Ladies and Gentlemen:
We refer to the Registration Statement on Form F-6 (the Registration Statement) to be registered with the Securities and Exchange Commission under the Securities Act of 1933, as amended (the Securities Act), relating to 500,000,000 American Depositary Shares (ADSs) evidenced by American Depositary Receipts (ADRs), each ADS representing the right to receive 5 (five) ordinary shares, nominal value one ruble each (Ordinary Shares), of Joint Stock Company “Aeroflot - Russian Airlines”, a company organized under the laws of the Russian Federation (the Company).
In arriving at the opinion expressed below, we have reviewed the following documents:
(a) the Deposit Agreement, a form of which is set forth as an exhibit to the Registration Statement, among the Company, Deutsche Bank Trust Company Americas, as depositary (the Depositary), and the holders and beneficial owners of the ADSs evidenced by the ADRs issued thereunder, as supplemented by the Supplemental Agreement to the Deposit Agreement (the Deposit Agreement); and
(b) the Registration Statement.
In addition, we have reviewed such other documents and we have made such investigations of law as we have deemed appropriate as a basis for the opinion expressed below.

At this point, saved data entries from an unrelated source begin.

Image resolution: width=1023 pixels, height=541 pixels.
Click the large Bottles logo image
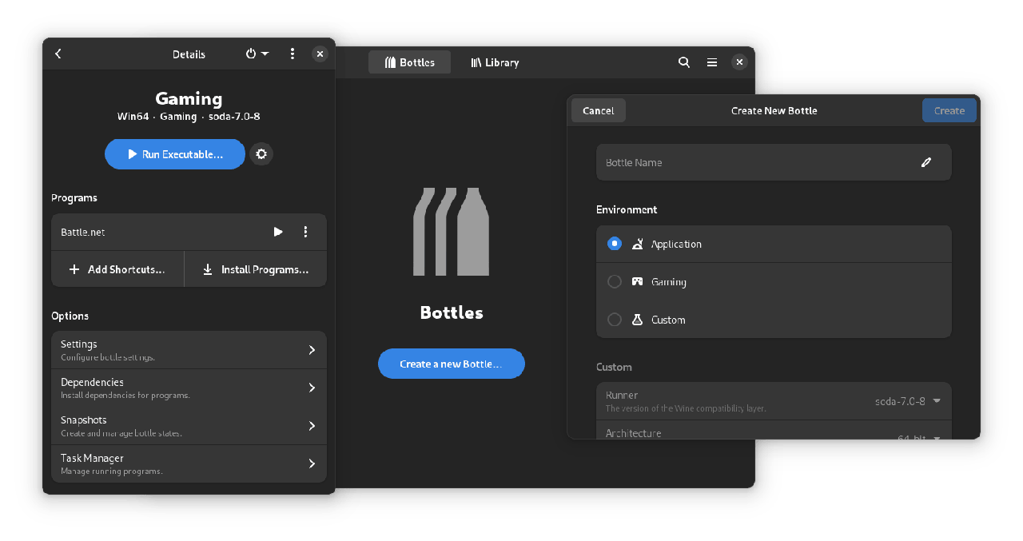coord(452,232)
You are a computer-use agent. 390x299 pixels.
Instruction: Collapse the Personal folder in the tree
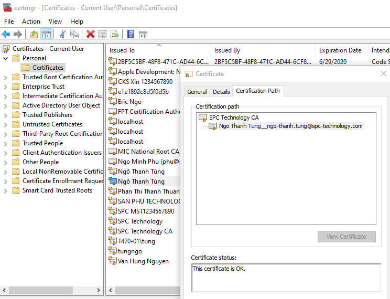(5, 58)
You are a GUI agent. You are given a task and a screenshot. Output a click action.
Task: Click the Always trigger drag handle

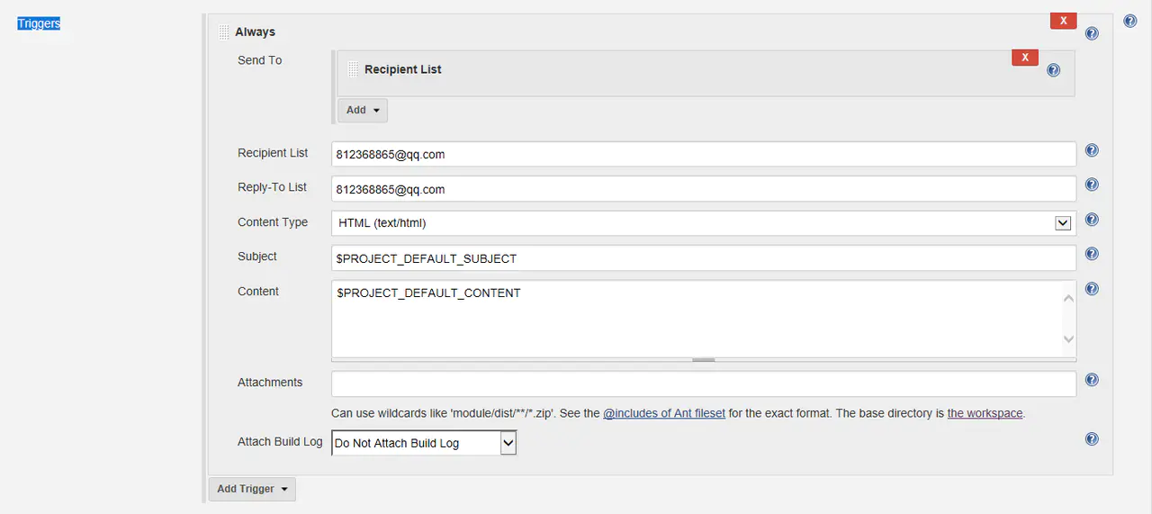[x=224, y=32]
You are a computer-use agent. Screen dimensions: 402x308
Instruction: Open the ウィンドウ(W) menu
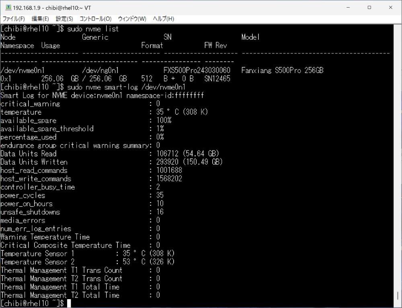[x=132, y=19]
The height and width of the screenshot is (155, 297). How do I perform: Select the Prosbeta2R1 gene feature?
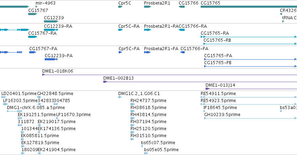(148, 7)
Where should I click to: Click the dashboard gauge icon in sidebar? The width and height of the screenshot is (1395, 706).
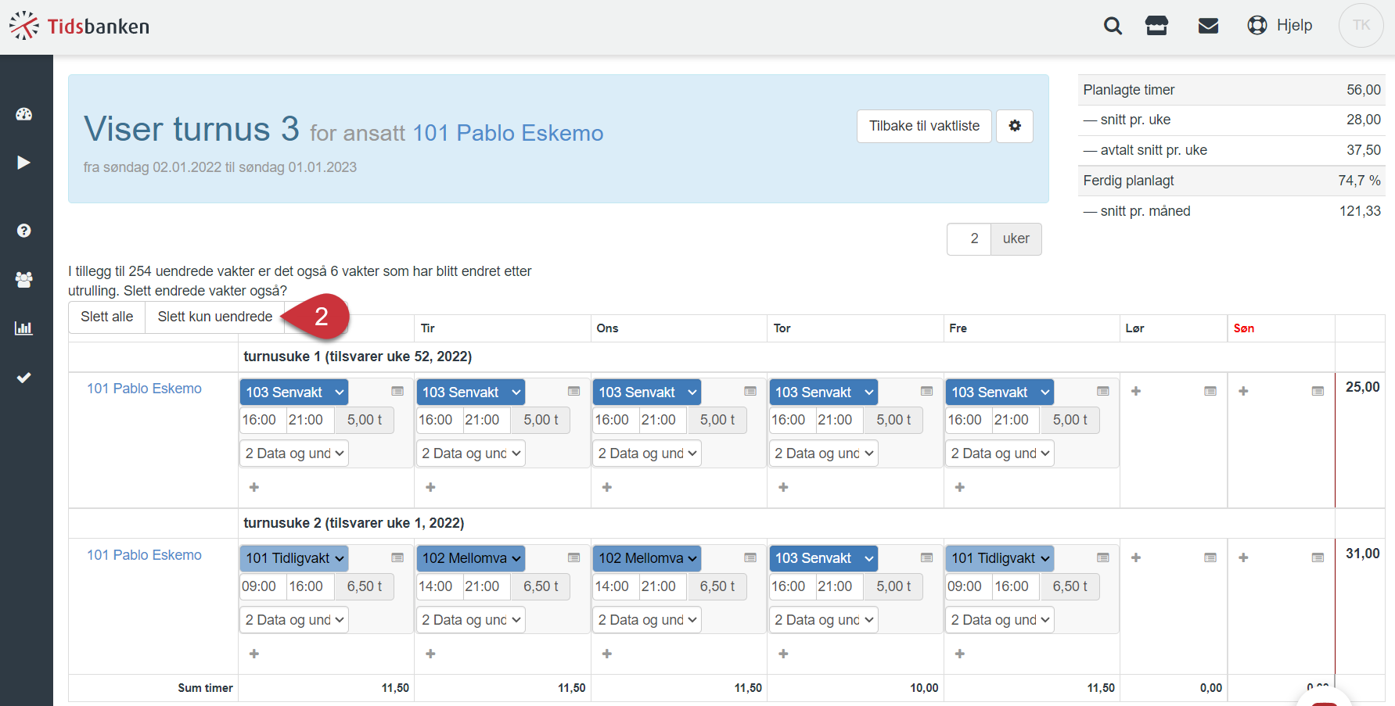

In rendering the opinion expressed below, we have assumed the authenticity of all documents submitted to us as originals and the conformity to authentic originals of all documents submitted to us as copies, and that the signatures on all documents examined by us are genuine. In addition, we have assumed
and have not verified the accuracy as to factual matters of each document we have reviewed. We have assumed that each of the Company and the Depositary has all requisite corporate power to enter into, and will duly authorize, execute and deliver, the Deposit Agreement, and will obtain all governmental licenses and approvals, and make all filings with governmental authorities, that may be necessary for the execution, delivery and performance of their respective obligations under the Deposit Agreement, that the Deposit Agreement will constitute the valid, legally binding and enforceable obligations of the parties thereto, that the ADSs and the ADRs will conform to the forms examined by us and that, insofar as any obligation under the Deposit Agreement is to be performed in, or by a party organized under the laws of any jurisdiction outside of the United States of America, its performance will not be illegal or ineffective in any jurisdiction by virtue of the law of that jurisdiction.
Based upon and subject to the foregoing, we are of the opinion that when the Deposit Agreement has been duly authorized, executed and delivered, the Registration Statement has become effective under the Securities Act and the ADSs covered thereby are evidenced by ADRs that have been duly executed and delivered by the Depositary and are issued in accordance with the terms of the Deposit Agreement, such ADSs will be validly issued and will entitle the registered holders thereof to the rights specified in the Deposit Agreement and such ADRs.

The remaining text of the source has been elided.